Problem description >>
Starting from the line that holds "The image size is (1373, 838).", output exactly each line through the end of the listing. Do not copy pictures.

************

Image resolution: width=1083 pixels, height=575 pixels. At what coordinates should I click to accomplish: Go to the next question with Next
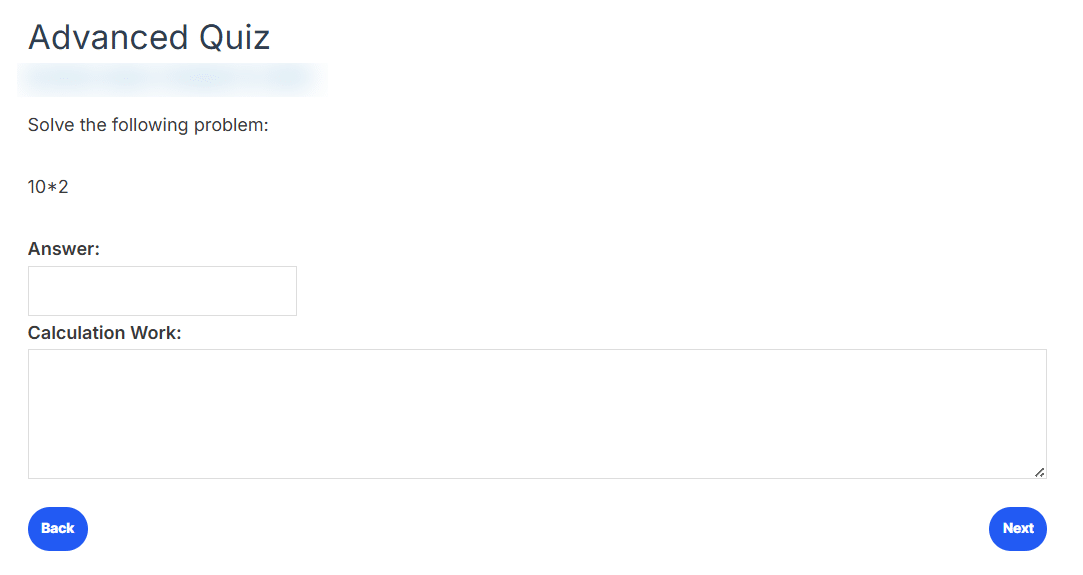(1017, 529)
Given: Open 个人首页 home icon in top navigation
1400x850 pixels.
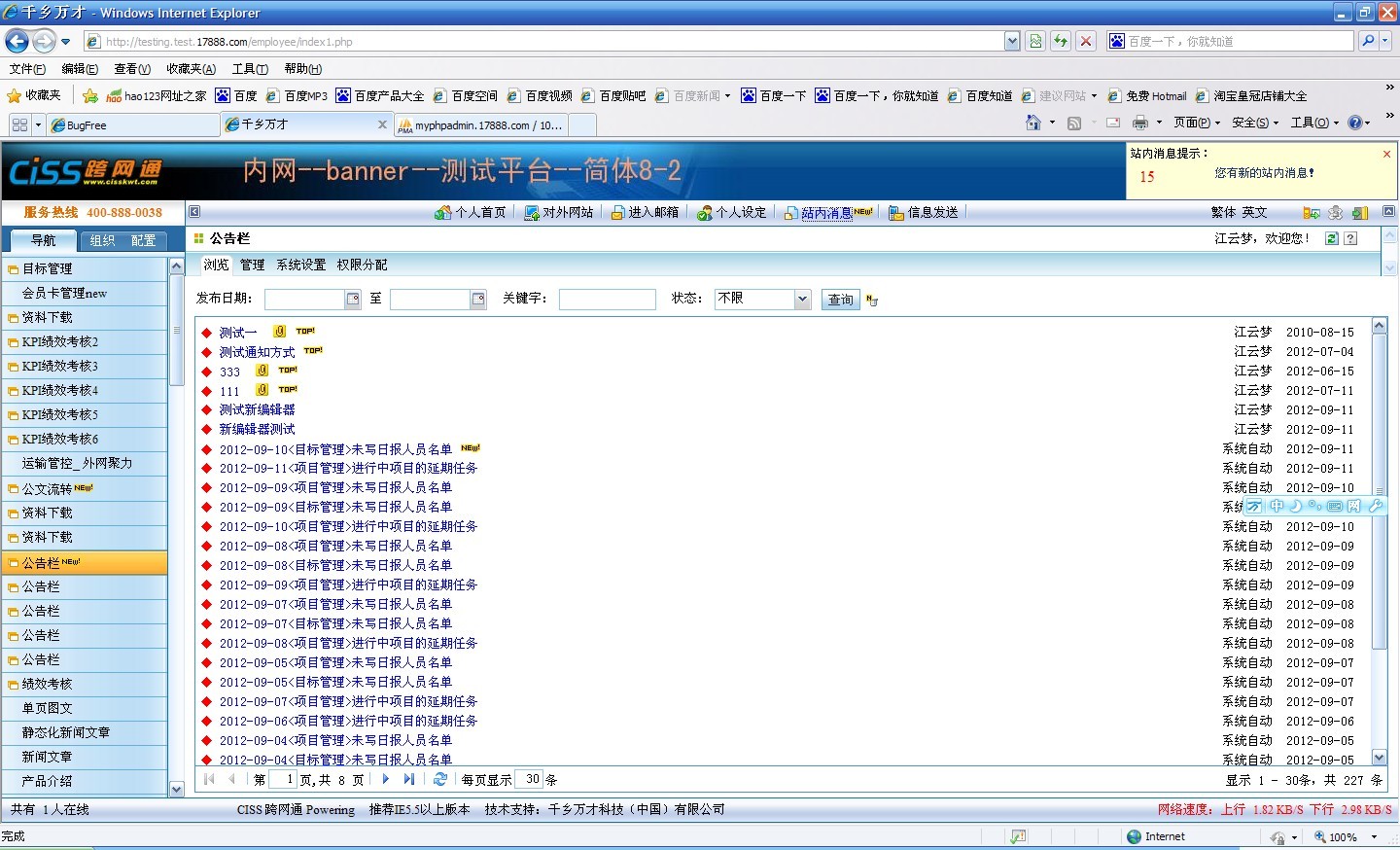Looking at the screenshot, I should click(x=443, y=213).
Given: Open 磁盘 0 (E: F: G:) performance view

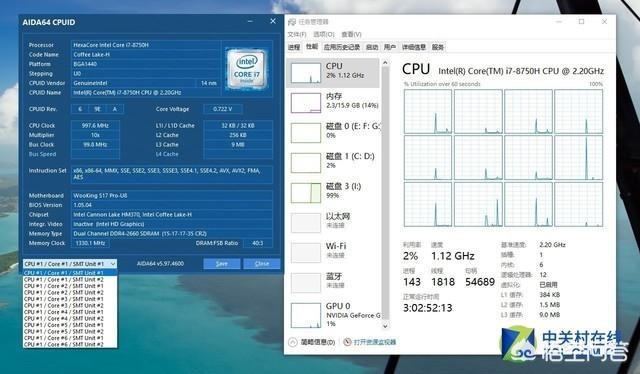Looking at the screenshot, I should click(x=334, y=132).
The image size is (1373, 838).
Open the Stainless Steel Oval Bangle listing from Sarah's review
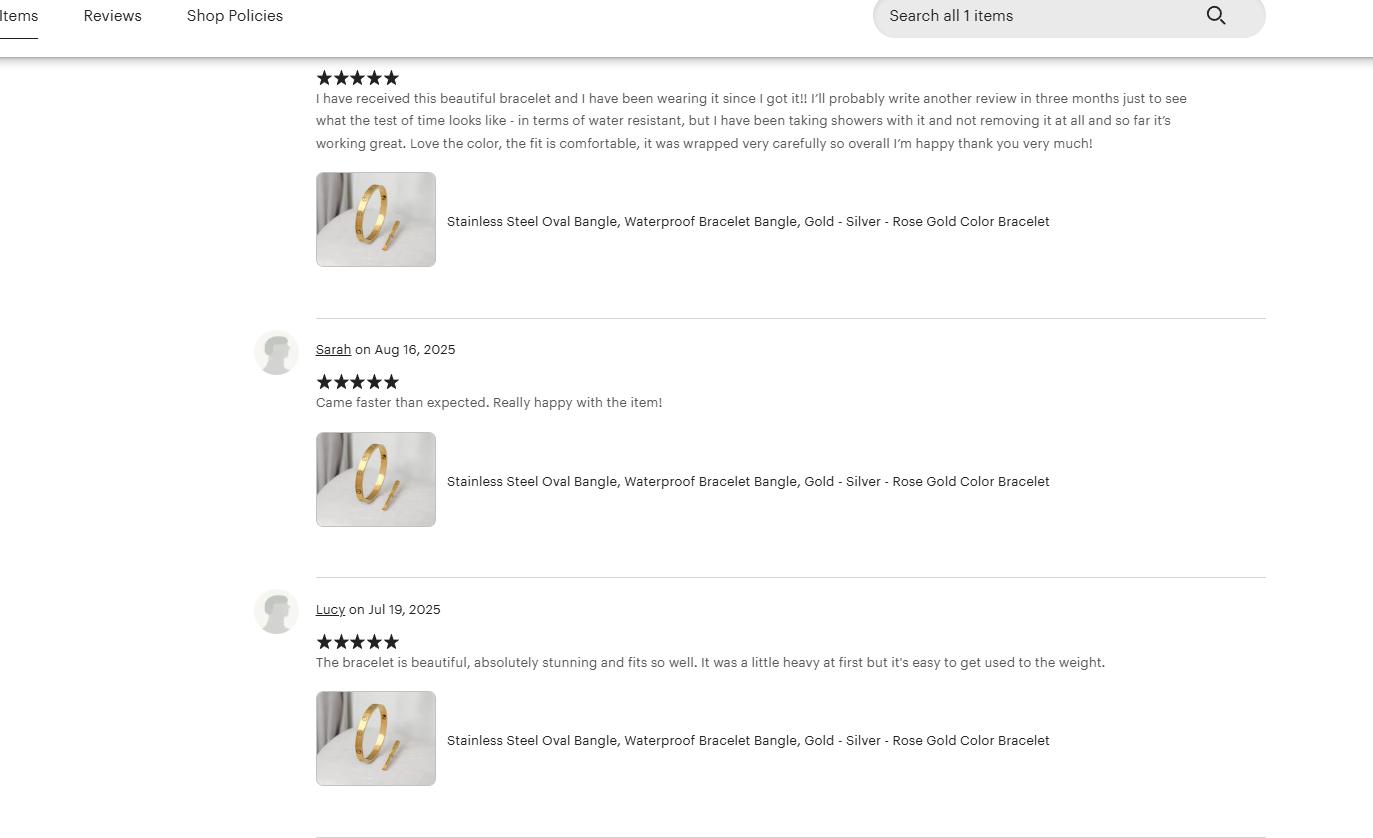[x=748, y=481]
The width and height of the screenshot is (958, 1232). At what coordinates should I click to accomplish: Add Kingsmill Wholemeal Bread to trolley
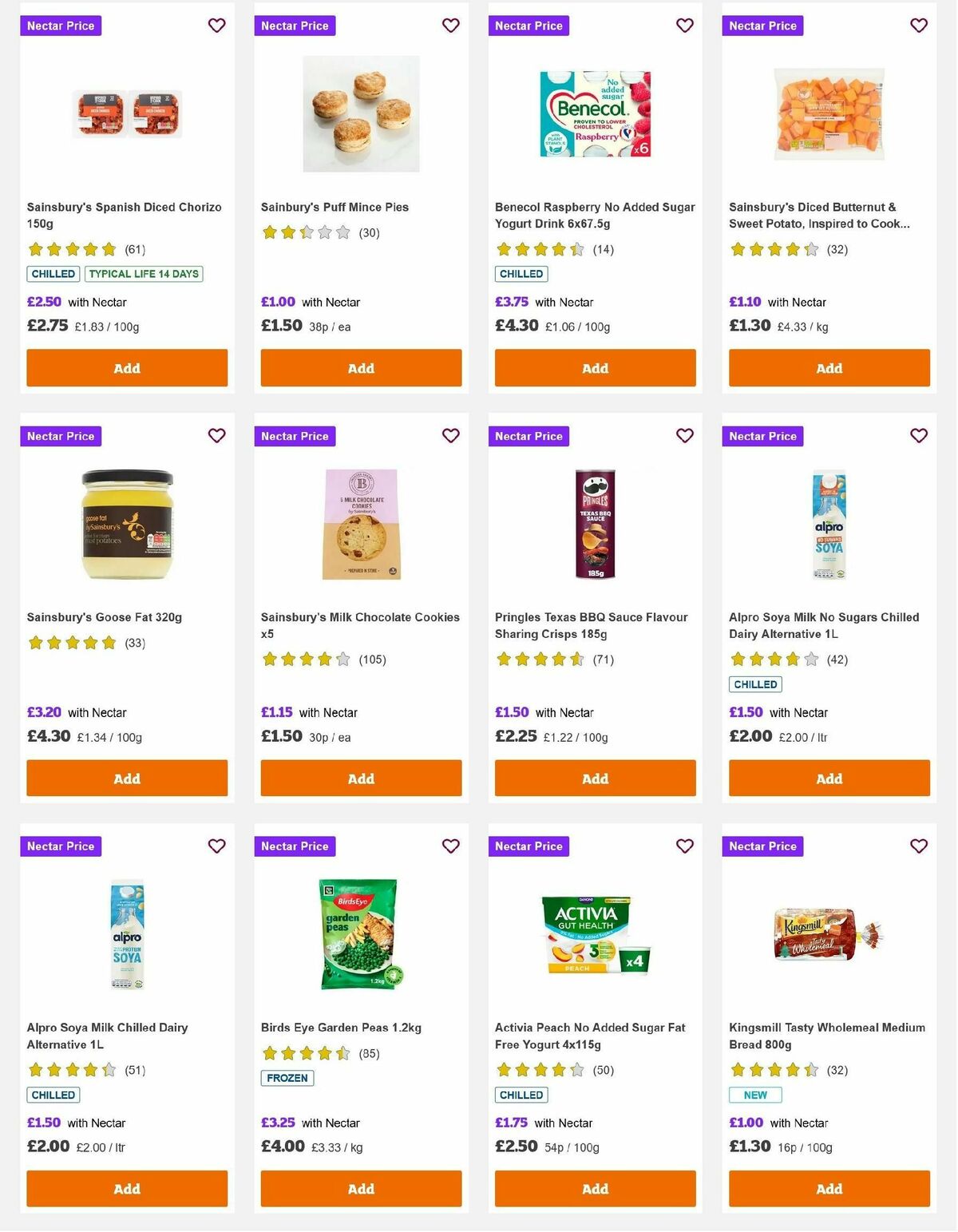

************

Problem solution >>
The image size is (1373, 838).
Open the Stainless Steel Oval Bangle listing from Sarah's review
[x=748, y=481]
The width and height of the screenshot is (958, 1232). At what coordinates should I click to accomplish: Add Kingsmill Wholemeal Bread to trolley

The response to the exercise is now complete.